We are currently making the last nursery diet more like the receiving diet to attain an even smoother transition for finishing pigs.
Case Study No. 2
Last fall, we were called to look at a group of 60-lb. finishing pigs. These single-source pigs came in as weanlings, all barrows from a maternal line gilt replacement program. This unit received 350 pigs every 8-9 weeks. Pigs spent 8-9 weeks in the nursery before being moved to an on-site finisher.
The finisher is a fully slotted, double-curtain-sided facility with two ages of pigs in two separate rooms. This unit has a history of both ileitis and hemolytic E. coli.
About two weeks after pig placement in the finisher, the owner noticed diarrhea in some pens. The incidence of diarrhea was severe and affected up to 60-80% of the pigs, yet no pigs died during this bout of diarrhea. It was assumed that these pigs had ileitis and treatment was initiated.
Following the incident, we were called out to perform a diagnostic workup. Tissue analysis pointed to Transmissible gastroenteritis (TGE). Death loss was quite low in finished pigs. The low mortality and high percentage of finishing pigs affected were tipoffs that this problem was not due to ileitis.
Since TGE is a virus that removes the villi in the gut where absorption of nutrients and fluids occur, the diarrhea will not stop until the villi grow back. This usually takes 3-5 days. We successfully treated pigs with electrolytes in the water, which is the best approach until pigs can get better on their own.
Case Study No. 3
We were called to look at a case of suspected ileitis in a 600-head finishing facility that had a known history of acute ileitis. The pig flow came from a large production system that sends 600 weaned pigs every eight weeks. These pigs stay in a nursery for eight weeks, then move to an on-site or off-site finisher.
This unit had a history of acute ileitis in finishing. Ileitis vaccine had been used with relatively good success.
So when diarrhea returned, it was assumed the ileitis vaccination program failed. Diarrhea affected 3-5% of the pigs and disease progression often ended in death. A very low percentage of pigs showed signs of cyanosis (discolored ears and extremities) and had a fever of 105° F.

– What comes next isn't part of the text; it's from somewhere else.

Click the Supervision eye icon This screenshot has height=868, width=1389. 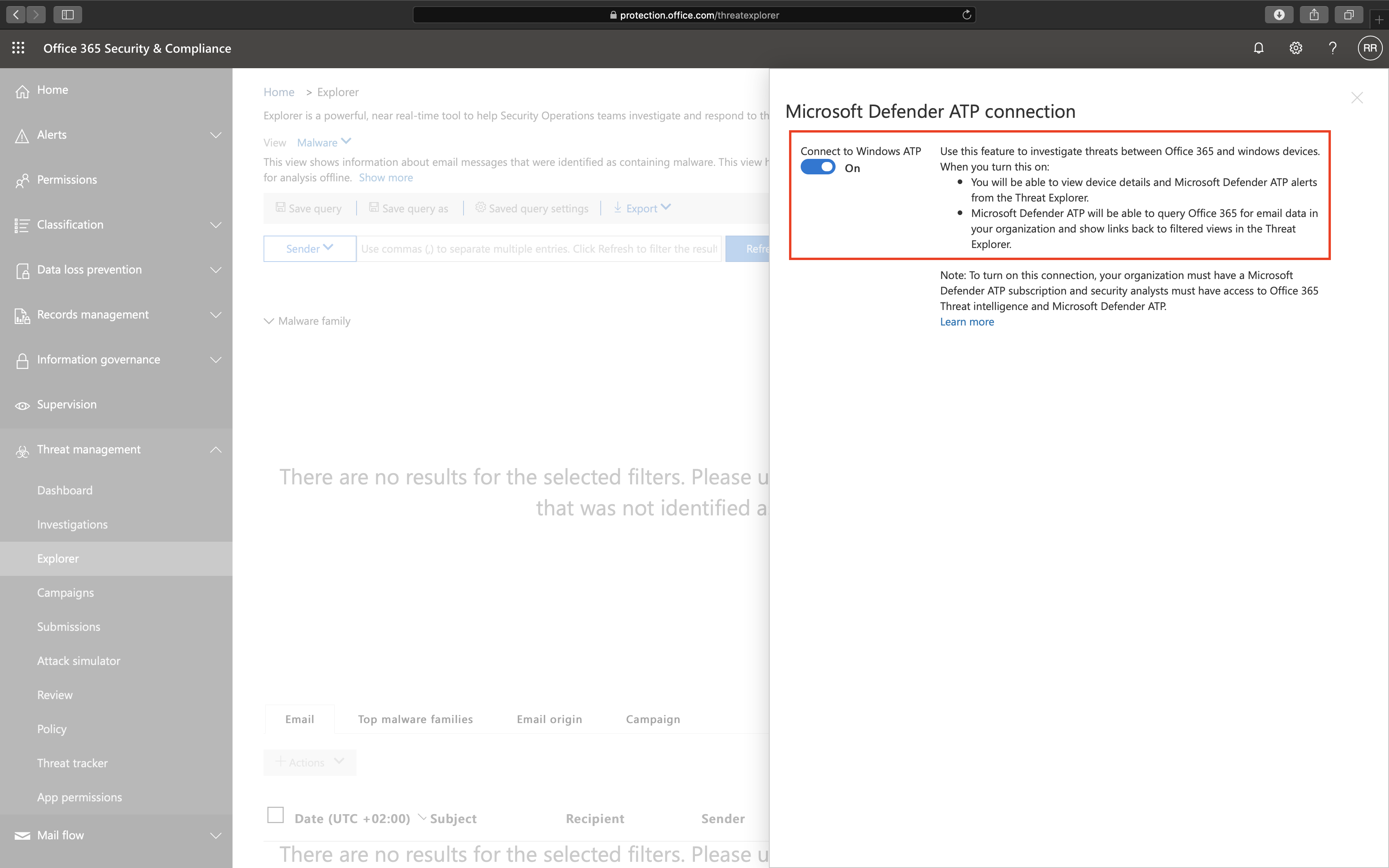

On postmortem examination, enlarged livers, spleens and lymph nodes were noted. Salmonella cholerasuis was isolated.
Antibiotic treatment must start early to be effective. In general, this bacteria will be resistant to the penicillins and tetracyclines and sensitive to the ampicillins and ceftiofur.
Diarrhea in the finisher is not necessarily due to ileitis vaccine or treatment failure. These three examples of diarrhea were thought to be cases of ileitis.
We also see nutritional causes, whipworms, Brachyspira pilosicoli and a variety of other enteric problems in pigs that we service.
Making sure to involve your swine veterinarian to get an accurate diagnosis and treatment plan becomes an important decision when wading through the sometimes confusing clinical signs of finishing pig diarrhea.